Prepping for different scenarios, ensuring modular messaging and creative, betting on sometimes new sets of vehicles, whilst ensuring alignment with corporate positioning and the pricing strategy are key challenges marketers are facing today

To be successful, marketing teams must arm themselves with more tools to watch the market and listen to social media sentiments. They must listen to their customers, potentially through their loyalty programs, first-party research, surveying, or customer outreach. Companies with no real ability to hear and understand what is happening online and are not looking at what their competitors are doing or saying are going to find it difficult to re-launch their activity on time, and with the right tone and marketing strategy.

5. Re-prioritize: Longer term marketing strategy shift, accounting for what are believed to be future customer habits, media consumption, and the obvious accelerated importance of digital marketing.

Suddenly, being competitive in the digital sphere, mastering identity, leveraging geo-localization, and having access to valuable third-party data has become a priority for many.

Now is the time to test activities in a different setting with a new marketing mix to review attribution models, and rethink segmentation strategies, KPIs, and technology priorities.

This should and will impact the way marketing get organized to meet the new needs and customer expectations. CMOs should use this unique environment to challenge legacy marketing responsibilities and organization structures.   

6. Innovation: Be proactive in defining the next big game changer for your company

The real risk is that innovation is considered a secondary priority. As the market evolves at a fast pace, as habits are changed in some instances forever, innovators will get the immediate rewards of first mover advantage. And innovative marketers will be listened to as all organizations are looking for the edge that will allow them to come out of the crisis stronger. 

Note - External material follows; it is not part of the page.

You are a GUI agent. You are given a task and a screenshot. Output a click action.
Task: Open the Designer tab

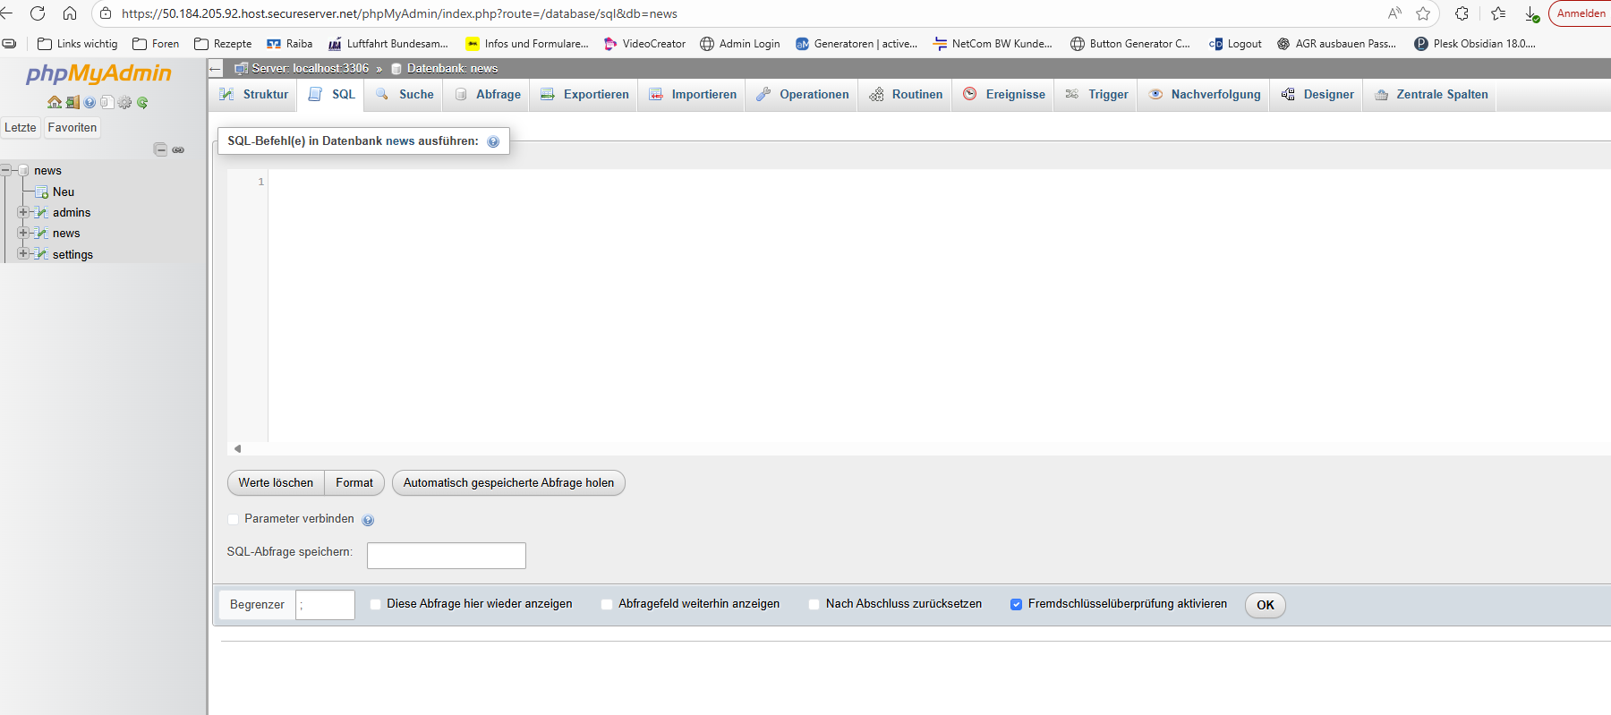coord(1317,95)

Needless to say, innovation can also be a very powerful management tool to keep marketing teams motivated, as many of them already show signs of fatigue.

Build a comprehensive plan around these 6 objectives and rally the teams around them

Moving as soon as possible from short-term engagement shifts to Medium/longer term decisions is paramount.  Not only is it required to avoid losing relevance and traction with customers once the crisis fades away, but it is good for team morale and motivation.

Marketing managers should be building comprehensive and all-encompassing plans. They must do so quickly, to avoid letting short-term optimization corporate pressures take over. What matters most right now is to provide guidance and an overview of the strategy to the teams.

Marketers are best positioned to be driving key decisions in times of market disruption. But marketers must do so by providing options to the broader organization and laying out as much evidence and insights as possible.   Only by delivering the over-arching picture can marketers justify those options and make them relevant for executives who are struggling with having to make tough decisions without reference points or sound plans in place.

It is the marketing team’s responsibility during these times of interrogation and stress to bring a broader picture to the table: this will allow companies decide on a path forward. If market and customer insights are overlooked, if technology, organizational, process considerations are not accounted for in the company’s decision process, companies run the risk never being able to rebound properly.  Successful and leading companies will be those that listen to their customers, analyze the market properly, reset their plans to address the longer-term opportunities and not solely the short-term challenges.

There is no one-size-fits-all strategy as this crisis unfolds before our eyes. However, it would be a major mistake for companies to overlook any of the marketing objectives listed above. Marketing has an incredible leadership role to play right now of course, but even more so in the coming weeks and months.

What is probably marketing’s biggest challenge ever - a total and durable worldwide market disruption-, is also its biggest opportunity to rethink, plan, accelerate and transform.